Task set:
1 - In the news report below on the Damaturu bus station attack, rewrite the paragraph beginning "A girl about 12 years old" more briefly, keeping its main facts.
2 - According to the news report below on the Damaturu bus station attack, how many lives has Boko Haram's six-year insurgency claimed?
3 - Using the news report below on the Damaturu bus station attack, decide whether each statement agrees with it. Answer yes or no and quote the deciding words. (a) The February attack on the same bus station left seven dead and 32 injured. (b) Boko Haram claimed responsibility for the Saturday attack. (c) Marte lies on a trading route between Nigeria and Niger.

Quoted passage:
□ □ □

A girl about 12 years old carried out a suicide attack at a bus station in northeastern Nigeria on Saturday, killing seven and injuring 31, witnesses said, shortly after officials revealed that Boko Haram Islamists had recaptured a strategic town in the region.
"A girl aged about 12 detonated an explosive under her clothes as she approached the station's perimeter fence," said Danbaba Nguru, a shopkeeper who witnessed the attack in the town of Damaturu.
The head of the local Sani Abacha hospital, doctor Gara Fika, said six bodies and 32 injured had arrived there with one person dying after being admitted.
The Damaturu bus station has been repeatedly targeted in a string of previous suicide attacks.
"I was in the station when I saw the young girl arrive," said bus driver Musbahu Lawan.
"I think she noticed the guards checking people at the gates and she decided to detonate the explosives in the middle of the crowd outside the gates."
Nguru added: "The road leading to the gates is always full of small traders... I was lucky not to have been hit."
No claim of responsibility for the attack has been made but Islamist group Boko Haram has frequently used young girls to carry out suicide attacks.
In February, a woman suicide bomber attacked the same bus station, leaving seven dead and 32 injured.
The deputy governor in neighboring Borno state, Mustapha Zannah, said Friday that he had seen a security report indicating that Boko Haram has recruited several suicide bombers to help counter a regional military operation against them.
And on Saturday Zannah announced the fall of Marte, located on a strategic trading route between Nigeria and neighboring Cameroon and Chad, to the Islamists.
"It is sad as we have been made to understand that Marte has today completely fallen under the control of the insurgents, which to us is a very huge setback," he said.
The town has changed hands between the jihadists and government troops numerous times since 2013.
A regional military coalition of Nigeria, Niger, Chad and Cameroon has claimed a series of major victories against Boko Haram since launching sweeping offensives against the jihadists in February.
But the Islamist fighters, who recently pledged allegiance to the Islamic State extremists controlling swathes of Iraq and Syria, have been pushing back.
The jihadists killed at least 55 people in two raids on villages near Maiduguri, the first assault on the northern city in three months.
"Even if 90 percent of our communities have been liberated, the war is not yet over," Zannah cautioned early Saturday.
Boko Haram's six-year insurgency has claimed some 15,000 lives and displaced about 1.5 million people.

□ □ □

Supplied information:
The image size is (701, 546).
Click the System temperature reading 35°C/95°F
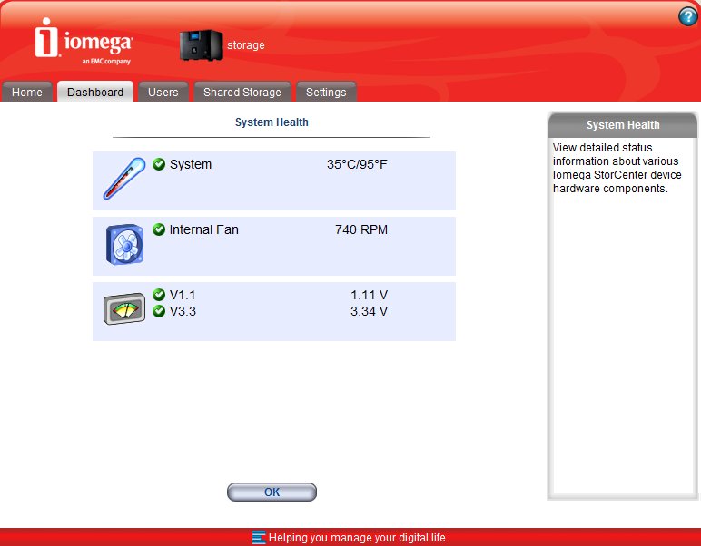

□ □ □

Per-task answers:
1 - Witnesses said a girl of about 12 carried out a suicide attack at a bus station in northeastern Nigeria on Saturday, killing seven and injuring 31. The attack came shortly after officials said Boko Haram had retaken a strategic town in the region.

2 - Some 15,000 lives.

3 -
(a) Yes: "leaving seven dead and 32 injured"
(b) No: "No claim of responsibility for the attack has been made"
(c) No: "located on a strategic trading route between Nigeria and neighboring Cameroon and Chad"